A embarcação que é operada por uma joint venture entre PDVSA e a italiana Eni, está inclinada e emborcada em alto mar. Fotos foram tiradas na sexta-feira (16).

De acordo com a agência de notícias Reuters, outra embarcação foi enviada ao local. O plano da PDVSA é tirar parte do 1,3 milhão de barris de petróleo a bordo do Nabarima e passar para outro navio.

Em comunicado, a Marinha do Brasil afirmou que o petroleiro está a 1,3 mil quilômetros das águas brasileiras e a situação é acompanhada por um grupo que inclui o Ibama e a ANP (Agência Nacional do Petróleo, Gás Natural e Biocombustíveis).

A Marinha disse ainda que apesar da corrente marítima do local, seguir em direção ao Mar do Caribe, vai continuar monitorando “o comportamento das correntes marítimas e condições meteorológicas da região, além dos fatores de segurança da navegação, de forma a antecipar qualquer ação necessária”.

Grupos ambientalistas demonstraram preocupação com a situação. O secretário-executivo da pescadores e amigos do mar, em tradução livre (FFOS), Gary Aboud, divulgou as imagens do Nabarima em uma rede social e afirmou que, “com base nas fotos, parece que as correntes das âncoras estão esticadas e sob extrema pressão”.

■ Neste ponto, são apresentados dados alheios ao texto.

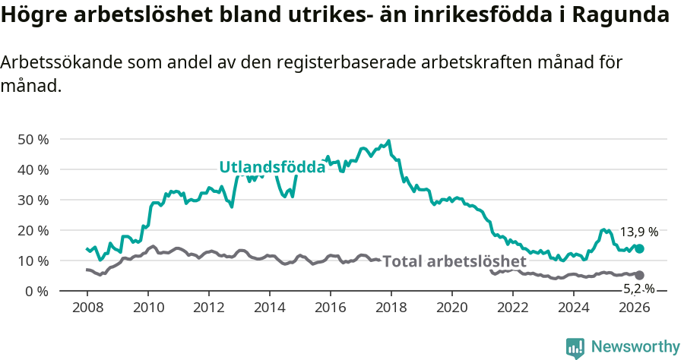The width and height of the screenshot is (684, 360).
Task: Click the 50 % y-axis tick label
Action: (x=33, y=140)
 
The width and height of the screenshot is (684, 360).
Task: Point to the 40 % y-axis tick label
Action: (x=33, y=170)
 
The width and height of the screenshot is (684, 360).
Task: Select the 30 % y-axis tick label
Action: (x=33, y=201)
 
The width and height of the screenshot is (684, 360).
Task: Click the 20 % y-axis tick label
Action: (x=33, y=231)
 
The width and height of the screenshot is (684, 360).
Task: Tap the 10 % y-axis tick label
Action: (x=33, y=261)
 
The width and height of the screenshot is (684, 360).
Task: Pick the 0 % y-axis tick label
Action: (x=36, y=292)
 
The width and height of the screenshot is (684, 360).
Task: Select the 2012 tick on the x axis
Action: (x=208, y=308)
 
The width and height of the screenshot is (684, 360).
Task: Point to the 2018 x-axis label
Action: (x=391, y=308)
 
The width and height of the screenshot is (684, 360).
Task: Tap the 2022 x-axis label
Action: (x=513, y=308)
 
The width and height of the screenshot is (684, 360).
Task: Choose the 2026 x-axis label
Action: (x=635, y=308)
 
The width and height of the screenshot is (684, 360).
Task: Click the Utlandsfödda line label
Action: (x=272, y=168)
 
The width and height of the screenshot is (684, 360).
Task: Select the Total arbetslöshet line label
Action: (x=454, y=262)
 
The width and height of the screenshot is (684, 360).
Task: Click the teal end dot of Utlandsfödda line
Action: (x=639, y=248)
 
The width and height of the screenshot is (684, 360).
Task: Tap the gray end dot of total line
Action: (x=639, y=275)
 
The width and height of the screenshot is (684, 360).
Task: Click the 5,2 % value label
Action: (x=638, y=289)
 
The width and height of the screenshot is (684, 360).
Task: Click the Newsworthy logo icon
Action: (x=575, y=348)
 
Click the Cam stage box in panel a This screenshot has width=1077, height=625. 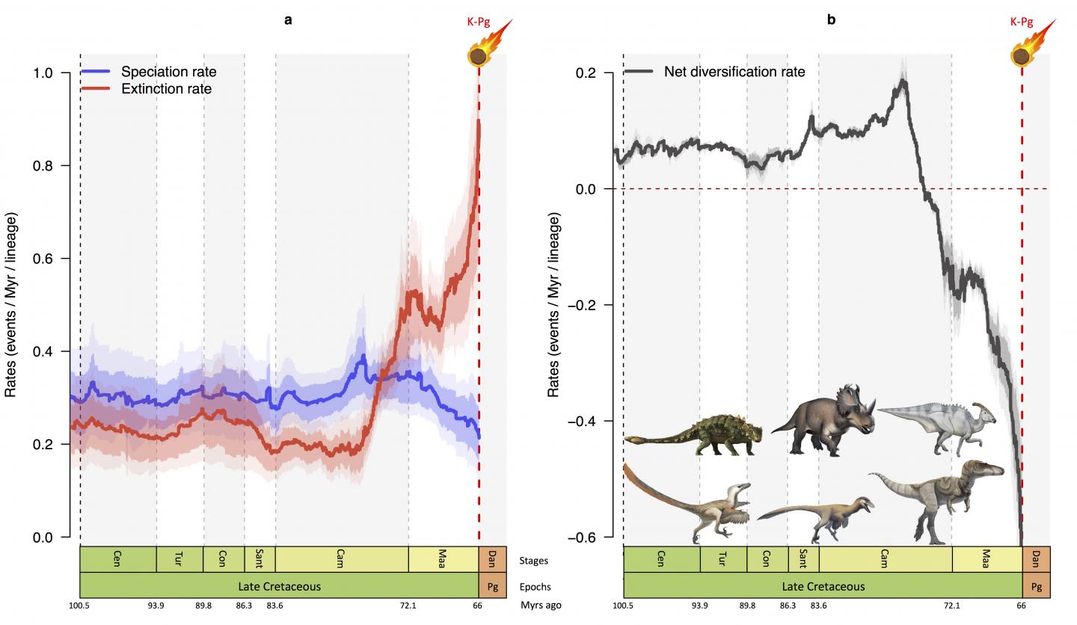pyautogui.click(x=341, y=559)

“Se as correntes da âncora quebrarem ou a âncora mudar, o navio vai virar e derramar cerca de 1,4 milhão de barris no ecossistema. É necessária a instalação de um equipamento de contenção de derramamento ao redor da embarcação, em preparação para o pior”, afirmou Aboud.

Foto: Sec. de Meio Ambiente / Rio de Contas

Incêndio atinge área de vegetação na Chapada Diamantina

Um incêndio que começou no último fim de semana e se alastrou rapidamente, atingiu parte de uma área de vegetação do município de Rio de Contas, que fica na Chapada Diamantina, na Bahia. A área fica próxima do Pico do Itobira, um dos pontos turísticos da região.

A Secretaria do Meio Ambiente da cidade acionou brigadistas voluntários que tentaram controlar o fogo. Já na quarta-feira (26), ainda no município, perto do povoado Caiambola, os voluntários combateram as chamas numa linha de cerca de 2 km de fogo.  

Segundo a Secretaria, o tempo está mais propício para o aumento dos incêndios florestais, por causa da diminuição das chuvas.

Áreas importantes do ponto de vista hídrico e ecológico foram preservadas. A ação dos brigadistas evitou que os incêndios tomassem proporções maiores e consequências ao meio ambiente.